Wednesday, February 27, 2013

In No Way Should This Be Surprising

From a presentation by EA CEO Blake Jorgensen at the Morgan Stanley Technology, Media & Telecom Conference:
Yes, so the digital business is broken up into a couple of pieces...The next and much bigger piece is microtransactions within games. And so to the extent that, as Rajat said, we're building into all of our games the ability to pay for things along the way, either to get to a higher level to buy a new character, to buy a truck, a gun, whatever it might be, and consumers are enjoying and embracing that way of the business.

"we're building into all of our games the ability to pay for things along the way..."

Oh, hell.

Anyone should know where this path leads: to games where essential content or skills necessary in the base game are not available unless they're purchased via micro-transaction. They will be game unbalancing, they will be unfair, and there is no good ending here. There is no path where this is good for us.

But wait, you might say. What if these micro-transactions are just for non-essential or optional items? What if a company promises that they'll never expand to items that unbalance the game? Dead Space 3 was a good example of that, right? So why does this have to end badly?

Let me clarify something before we proceed. If the company making the game isn't part of a publicly-traded corporation, then there are many paths to happy endings. If it's a publicly-traded corporation, though (like Electronic Arts), then we are well and truly screwed.

Why?

Here's the simplest answer. The primary goal of a corporation is not to serve the consumer--it's to maximize value for shareholders. Period.

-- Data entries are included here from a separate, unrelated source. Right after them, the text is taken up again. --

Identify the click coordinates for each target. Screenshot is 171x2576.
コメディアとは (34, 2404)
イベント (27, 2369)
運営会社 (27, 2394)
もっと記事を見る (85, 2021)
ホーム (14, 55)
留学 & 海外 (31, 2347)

What this means is that as long as those two interests are aligned, a company will seem very consumer-friendly. When there is a diversion, though, it will always be in the direction of the shareholders, not us.

CEOs use the phrase "maximize value for the shareholders" like an American flag, waving it to prove how they should be immune to criticism no matter what kind of shitty thing they do to consumers. Living by the "maximize value" mantra, a corporation is a predator. A "promise" from a corporation is only good until they decide to break that promise.

So EA will sell non-game-breaking items until they decide they can generate substantially more revenue and higher profits by doing otherwise. Their recent claim that they would never unbalance a game with micro-transactions is nothing more than a Maginot Line, and we would be foolish to believe otherwise.

Is this true of other publicly-traded companies? Absolutely, although the more profitable the company, the less their financial need to consider destroying the trust we've placed in them.

SimCity V? Be prepared. I'm expecting it to be jam-packed with micro-transactions.

This is why, in recent years, I've written more and more about indie games. With an indie game, the interests of the developer are far more closely aligned to their customers. If they're not, they won't be making games for long.